◆ Saved entries
↓↓↓
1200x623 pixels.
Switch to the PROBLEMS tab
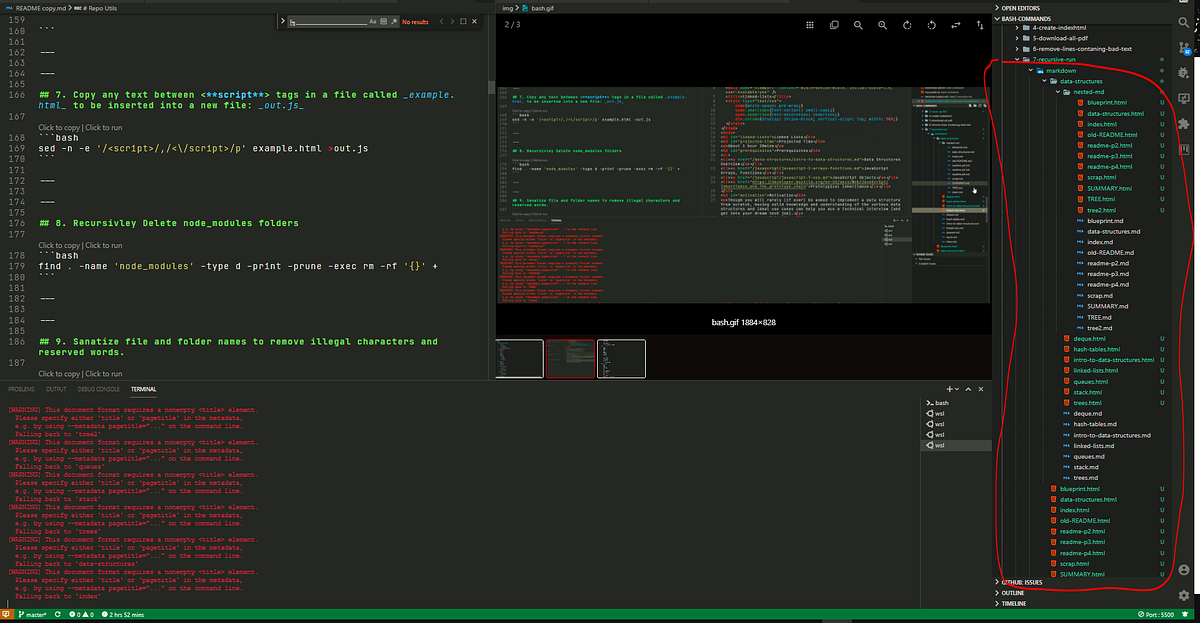click(x=22, y=388)
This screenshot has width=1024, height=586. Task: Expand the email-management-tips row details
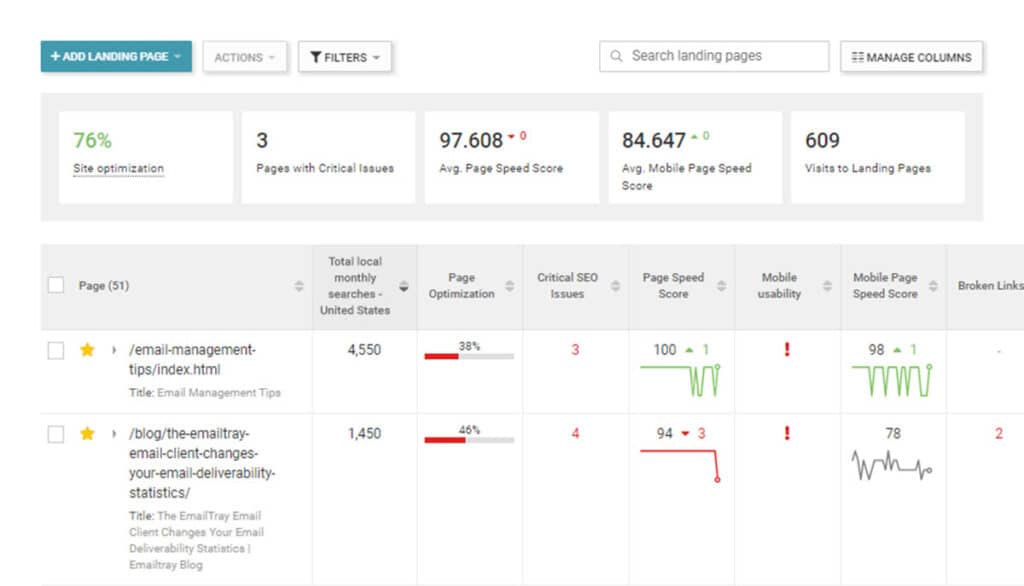[x=114, y=350]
↑↑↑
◆ AIM OF THE TASK
Give the entries above again word for word, without any pictures.

◆ SOLUTION TO THE EXERCISE
1200x623 pixels.
Switch to the PROBLEMS tab
click(x=22, y=388)
This screenshot has width=1024, height=586. Task: Expand the email-management-tips row details
[x=114, y=350]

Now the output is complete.